### SUPPLIED MATERIAL
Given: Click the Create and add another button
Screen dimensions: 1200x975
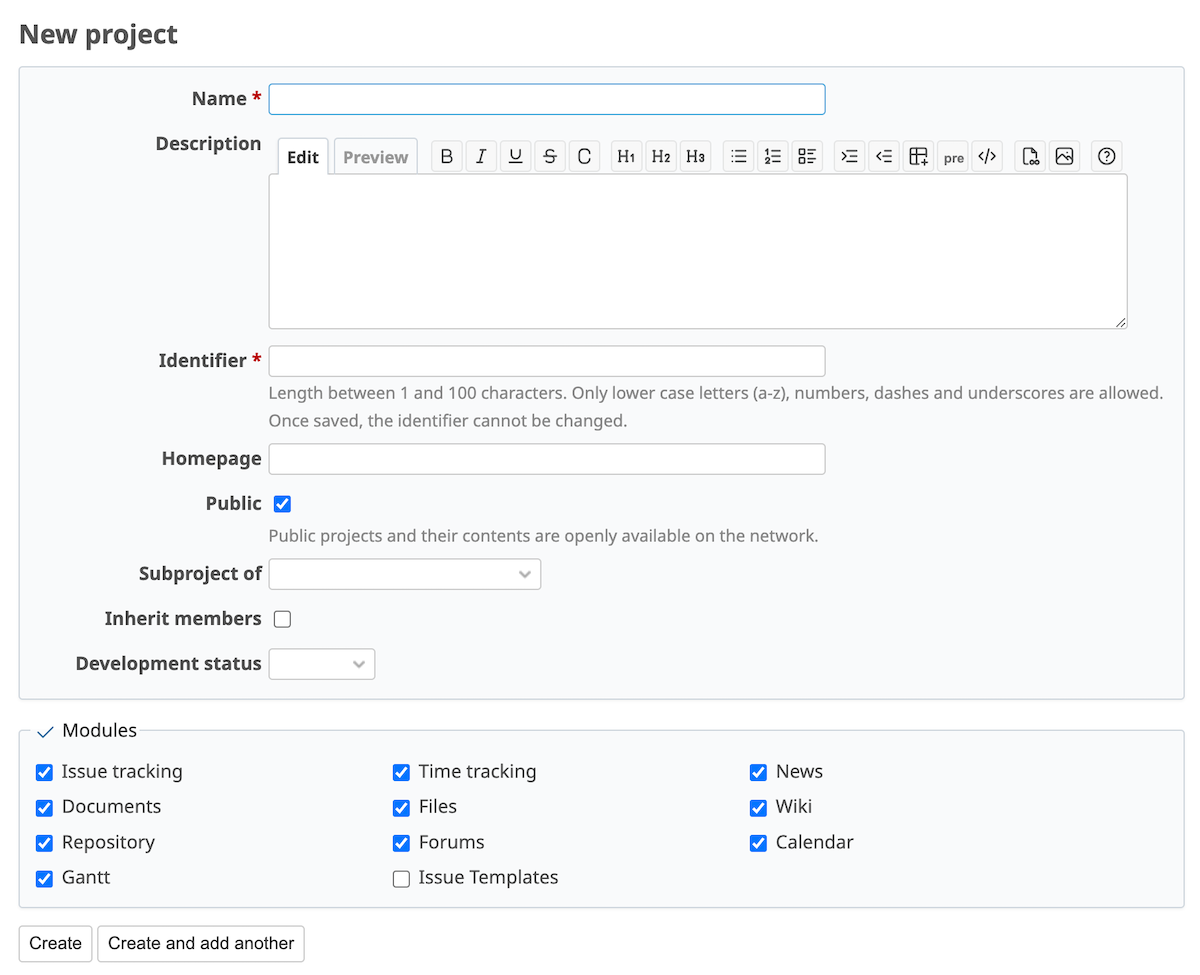Looking at the screenshot, I should 200,943.
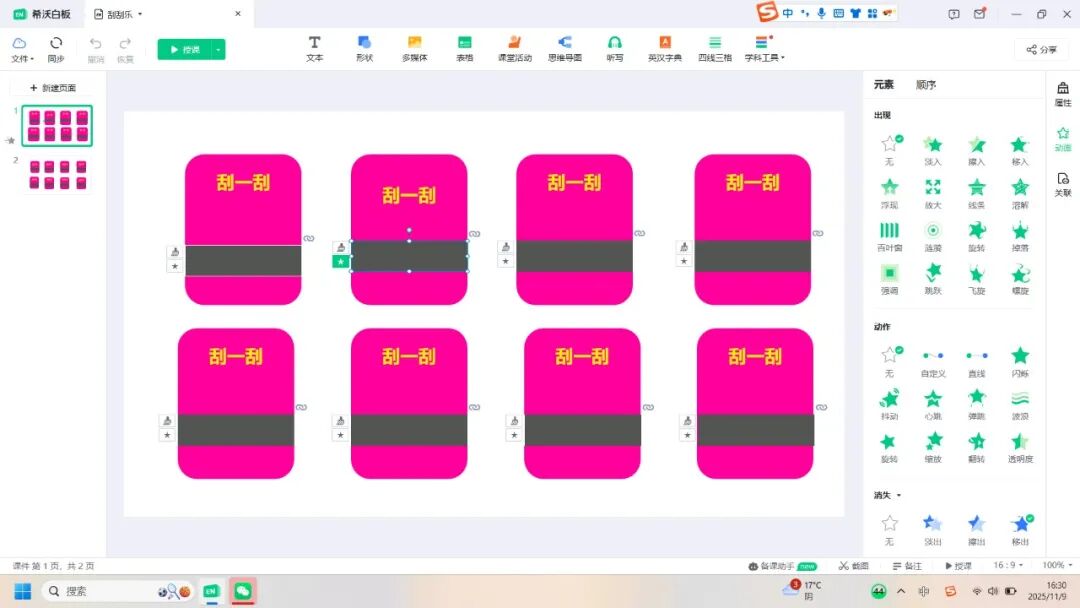Click the 截图 screenshot tool in status bar

854,566
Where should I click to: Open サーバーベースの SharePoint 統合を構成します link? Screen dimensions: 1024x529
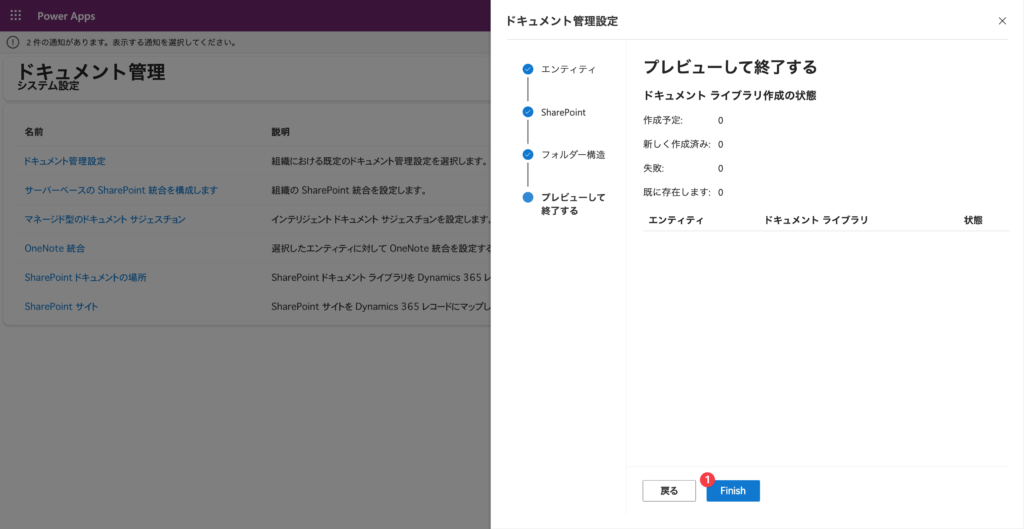pyautogui.click(x=121, y=190)
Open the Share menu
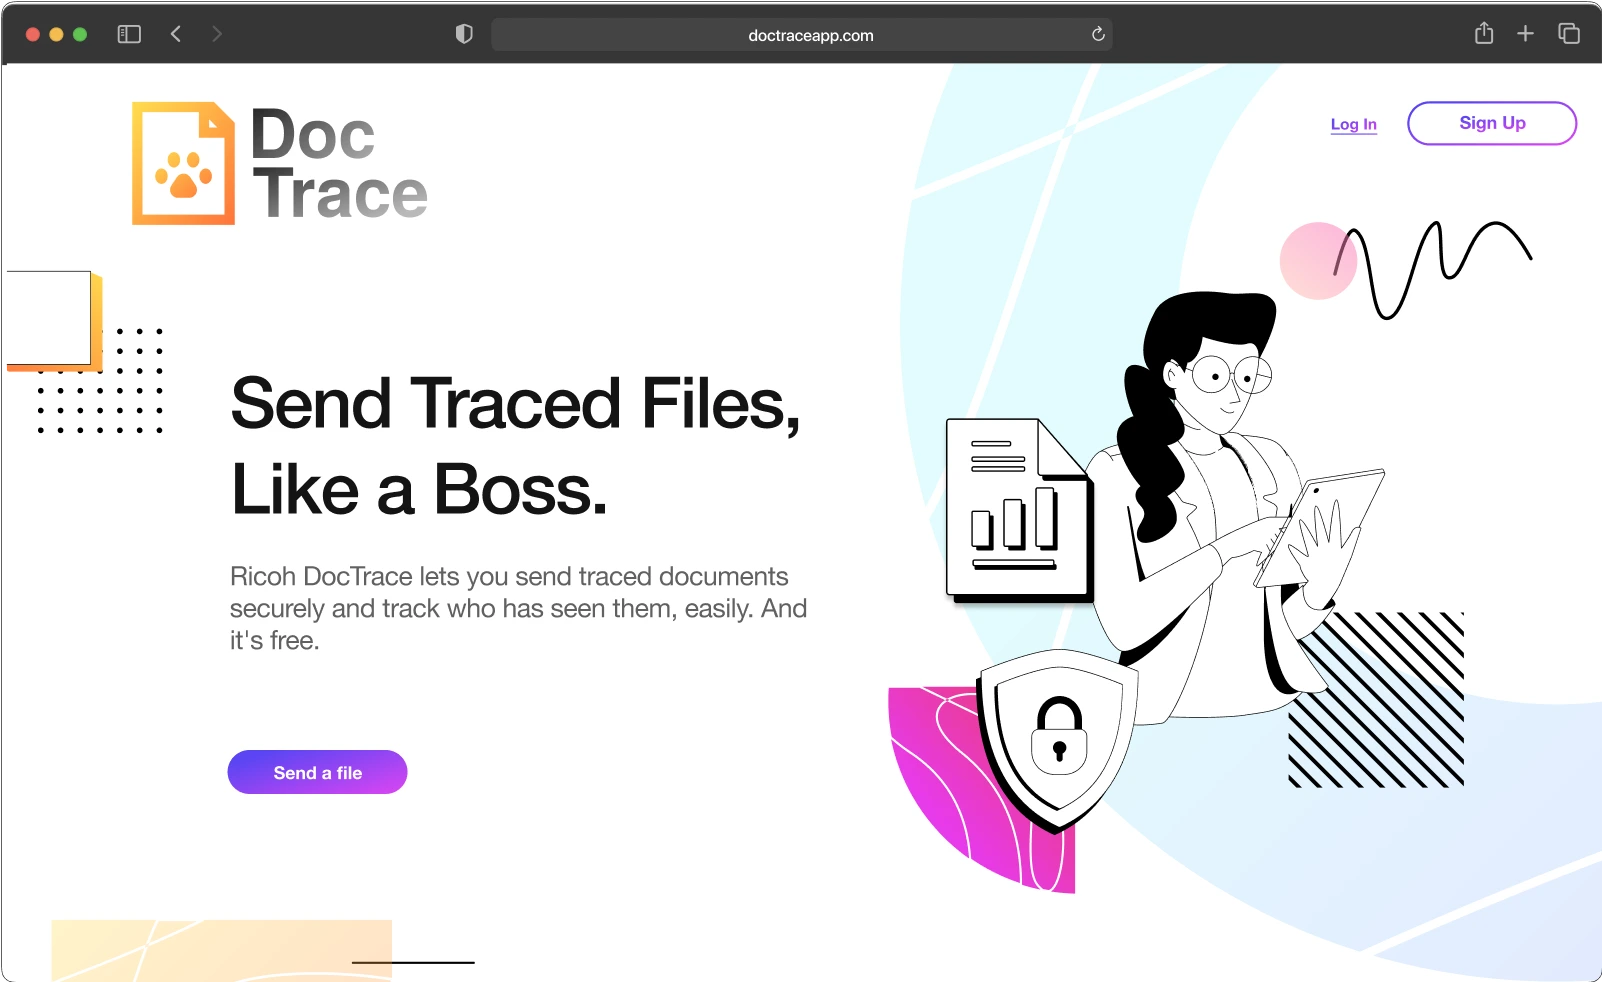The width and height of the screenshot is (1602, 982). tap(1484, 34)
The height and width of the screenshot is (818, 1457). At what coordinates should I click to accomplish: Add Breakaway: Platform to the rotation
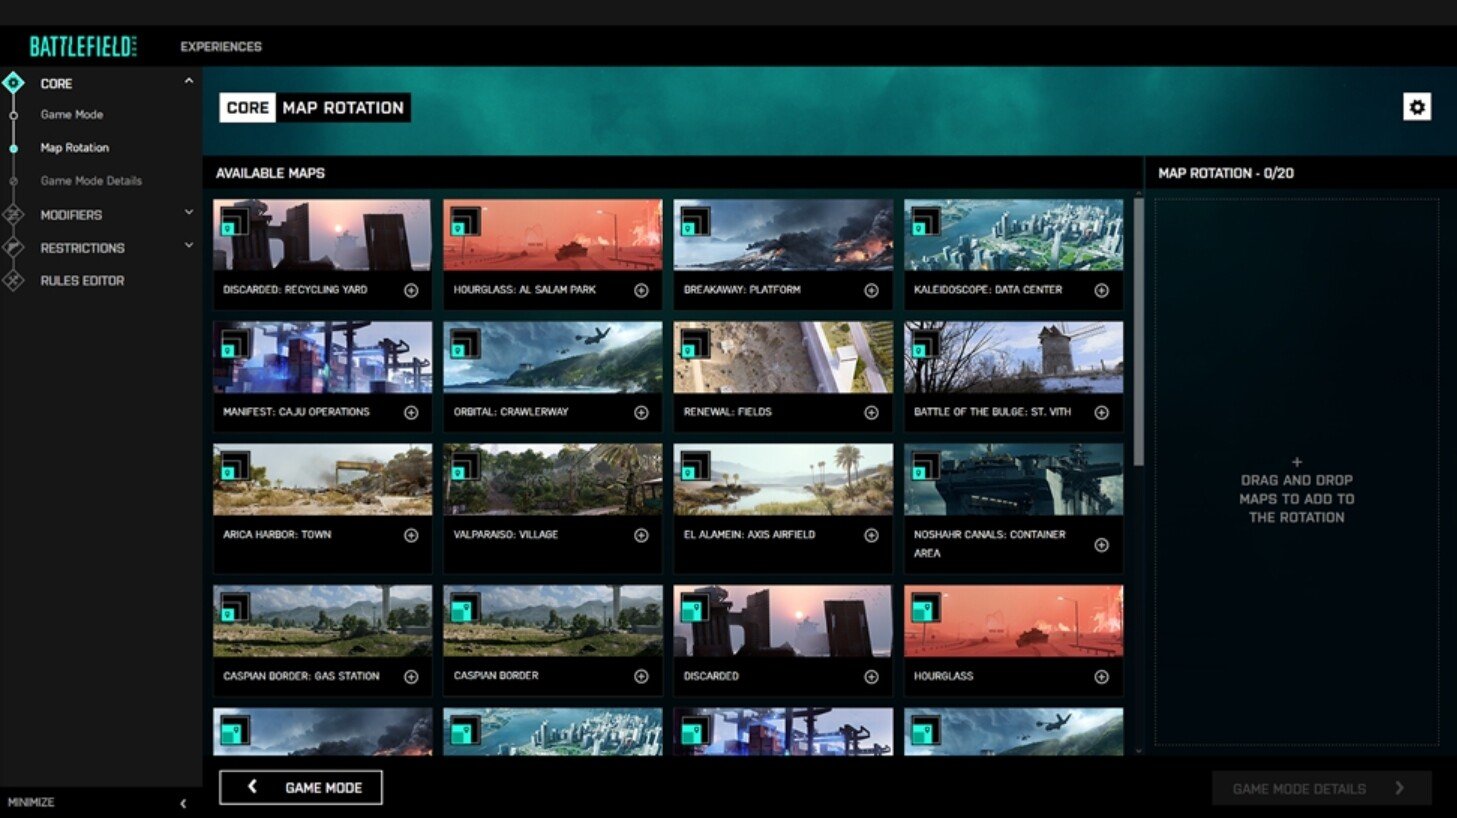pos(874,289)
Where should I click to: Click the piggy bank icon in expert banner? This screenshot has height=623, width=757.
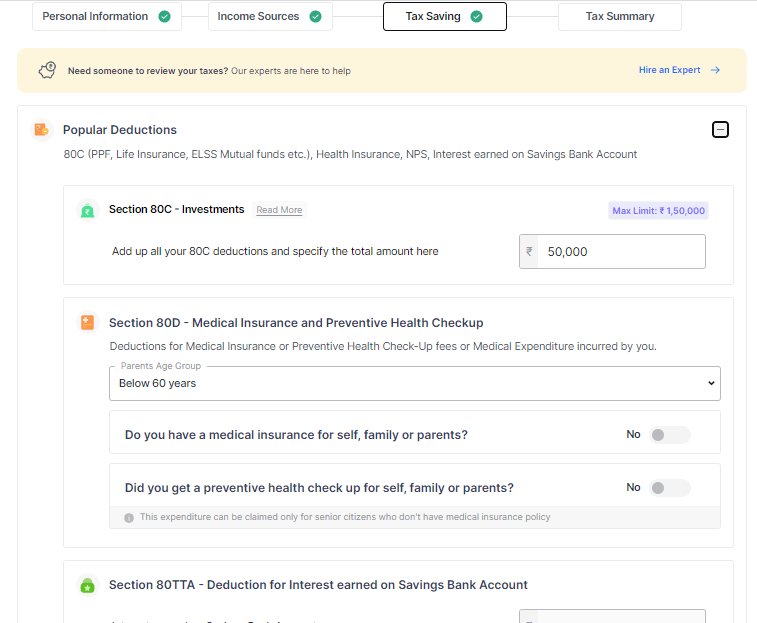click(x=47, y=70)
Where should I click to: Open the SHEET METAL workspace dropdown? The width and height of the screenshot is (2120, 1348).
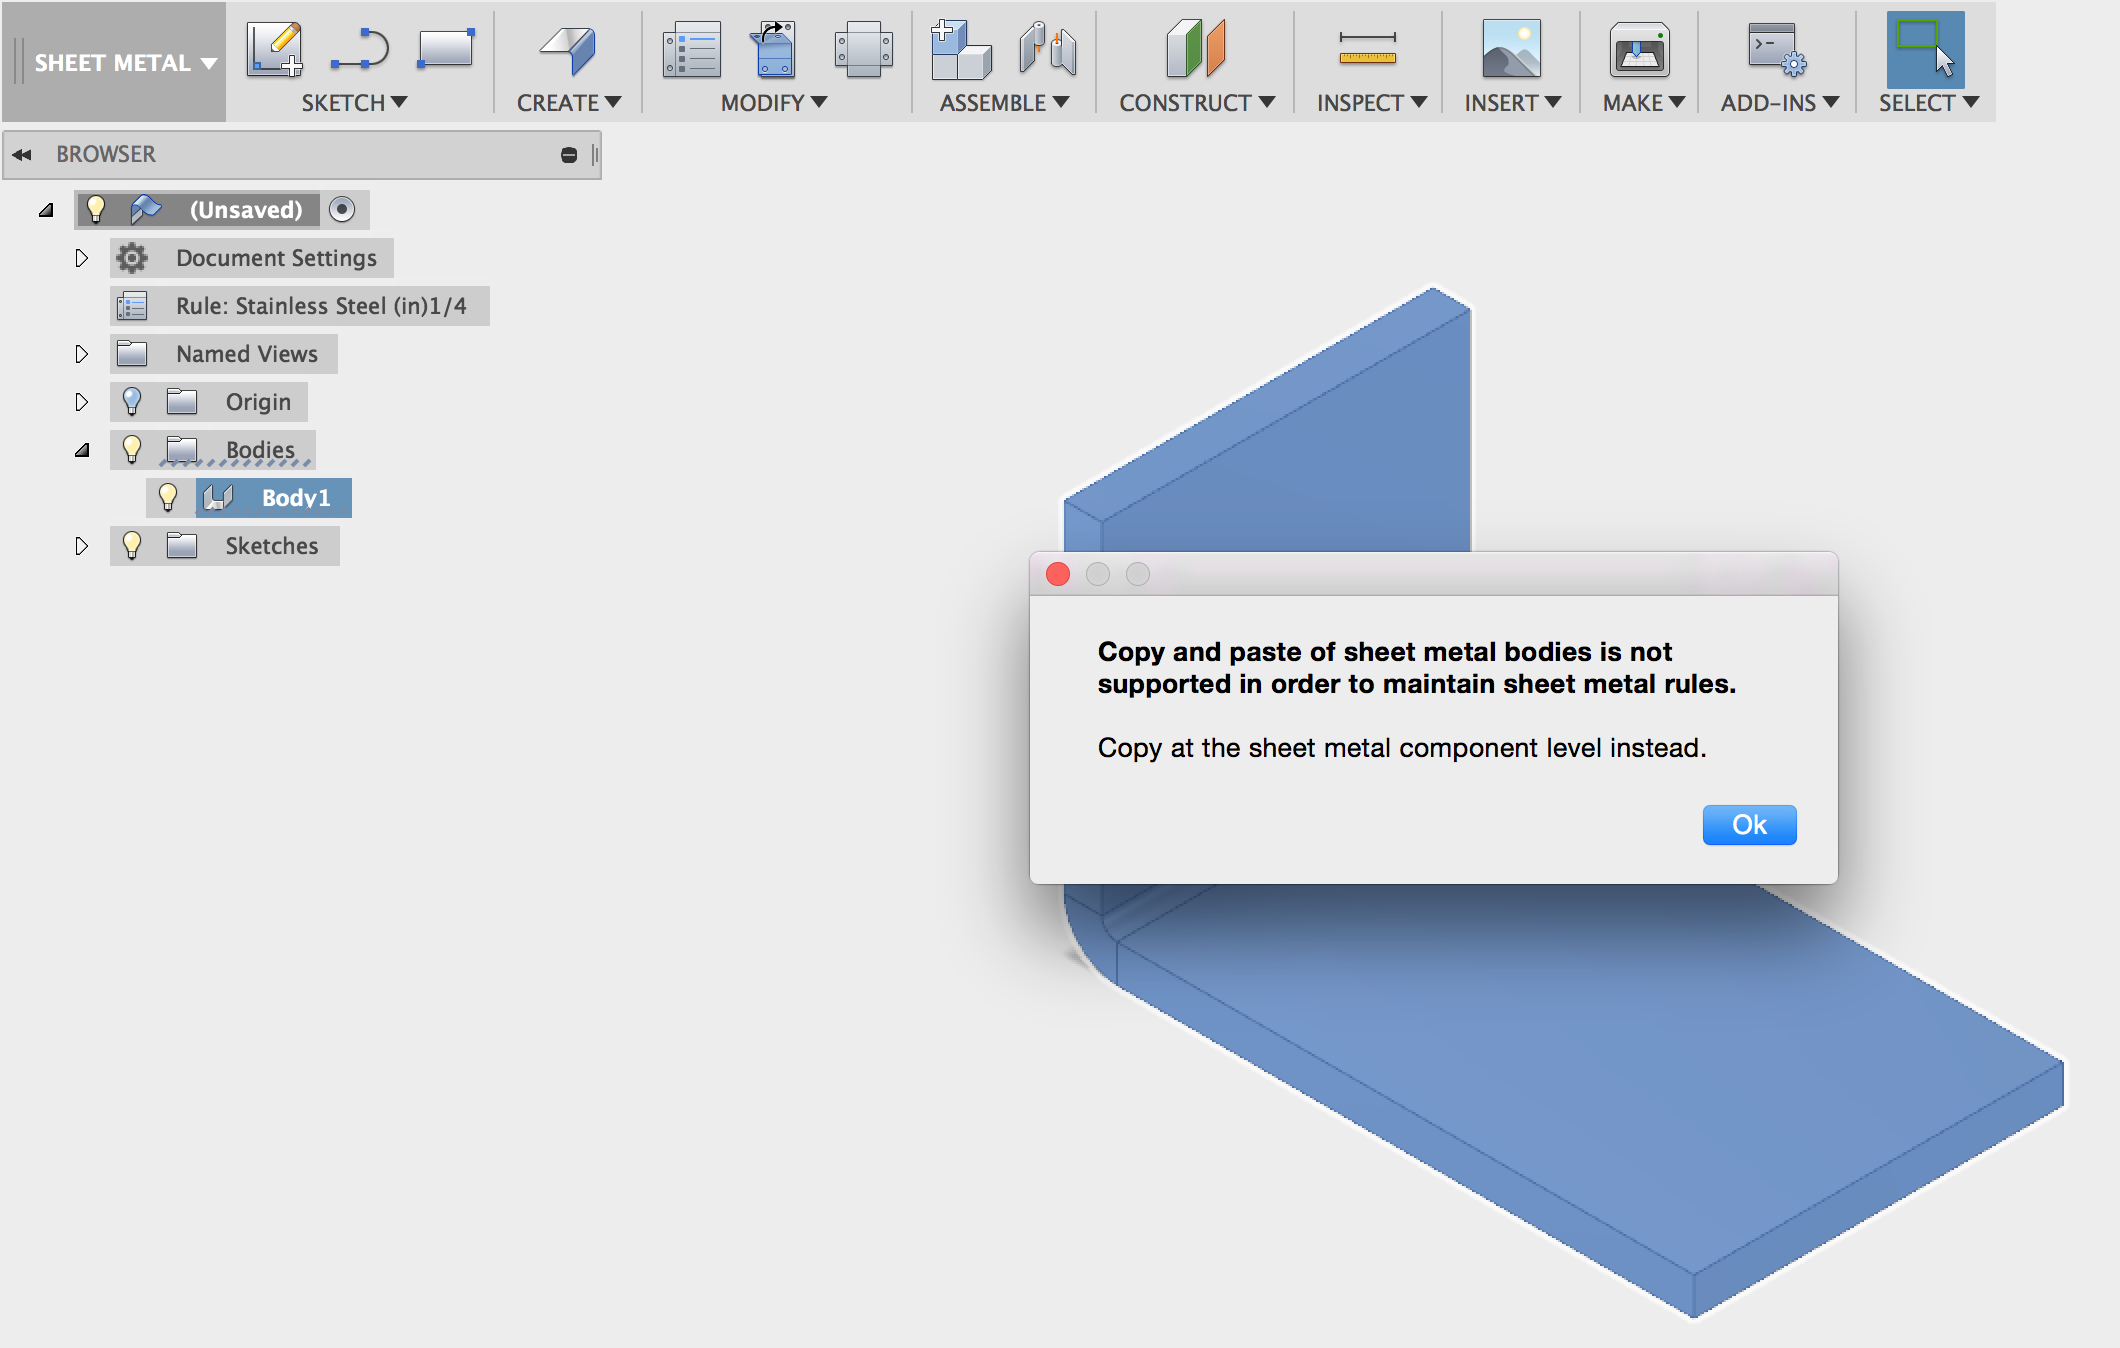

### WHAT TO PRODUCE
Please restate each entry exactly, but drop any picture it holds.

### SOLUTION BELOW
Given: Click the Create and add another button
Screen dimensions: 1200x975
Looking at the screenshot, I should 200,943.
Click the 截图 screenshot tool in status bar

854,566
Where should I click to: Open サーバーベースの SharePoint 統合を構成します link? Screen dimensions: 1024x529
pyautogui.click(x=121, y=190)
Open the Share menu
The width and height of the screenshot is (1602, 982). tap(1484, 34)
The height and width of the screenshot is (818, 1457). At what coordinates should I click to accomplish: Add Breakaway: Platform to the rotation
pos(874,289)
Where should I click to: Click the piggy bank icon in expert banner? This screenshot has height=623, width=757.
click(x=47, y=70)
Where should I click to: Open the SHEET METAL workspace dropdown? The width and height of the screenshot is (2120, 1348).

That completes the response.